▶ _TASK DETAILS_: Copy out, precisely as given, the lines from the line with "The height and width of the screenshot is (380, 692)." to the end of the entries that follow.

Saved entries

_____

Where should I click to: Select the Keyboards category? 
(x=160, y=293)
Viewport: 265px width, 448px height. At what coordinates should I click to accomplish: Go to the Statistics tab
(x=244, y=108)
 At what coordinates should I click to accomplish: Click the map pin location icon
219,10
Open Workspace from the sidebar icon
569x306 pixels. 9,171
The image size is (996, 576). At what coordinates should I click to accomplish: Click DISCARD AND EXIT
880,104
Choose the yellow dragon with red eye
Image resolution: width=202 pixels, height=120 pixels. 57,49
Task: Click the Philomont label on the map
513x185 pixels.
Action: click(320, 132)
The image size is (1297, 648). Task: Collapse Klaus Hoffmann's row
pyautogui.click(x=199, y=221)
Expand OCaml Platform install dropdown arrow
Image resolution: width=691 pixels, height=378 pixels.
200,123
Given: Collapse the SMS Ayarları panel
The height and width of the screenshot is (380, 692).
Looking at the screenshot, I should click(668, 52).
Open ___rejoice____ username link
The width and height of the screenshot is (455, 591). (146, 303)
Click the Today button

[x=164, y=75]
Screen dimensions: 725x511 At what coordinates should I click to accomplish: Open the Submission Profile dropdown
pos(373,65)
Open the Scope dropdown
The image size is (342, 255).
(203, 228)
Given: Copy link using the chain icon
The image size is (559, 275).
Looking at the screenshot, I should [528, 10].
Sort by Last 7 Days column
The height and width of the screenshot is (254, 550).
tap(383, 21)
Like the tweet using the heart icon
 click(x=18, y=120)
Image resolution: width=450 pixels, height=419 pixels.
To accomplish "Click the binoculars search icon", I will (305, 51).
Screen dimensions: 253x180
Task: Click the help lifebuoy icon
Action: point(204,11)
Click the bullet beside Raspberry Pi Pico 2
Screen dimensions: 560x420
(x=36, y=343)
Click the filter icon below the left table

_____

▶ _REPLY_:
The height and width of the screenshot is (380, 692).
Looking at the screenshot, I should click(668, 52).
Open ___rejoice____ username link
The width and height of the screenshot is (455, 591). (146, 303)
Click the Today button

[x=164, y=75]
Screen dimensions: 725x511 At what coordinates should I click to accomplish: Open the Submission Profile dropdown
pos(373,65)
Open the Scope dropdown
The image size is (342, 255).
(203, 228)
Given: Copy link using the chain icon
The image size is (559, 275).
Looking at the screenshot, I should [528, 10].
Sort by Last 7 Days column
The height and width of the screenshot is (254, 550).
tap(383, 21)
Like the tweet using the heart icon
 click(x=18, y=120)
Image resolution: width=450 pixels, height=419 pixels.
To accomplish "Click the binoculars search icon", I will (305, 51).
Screen dimensions: 253x180
Task: Click the help lifebuoy icon
Action: point(204,11)
Click the bullet beside Raspberry Pi Pico 2
Screen dimensions: 560x420
(x=36, y=343)
Click the filter icon below the left table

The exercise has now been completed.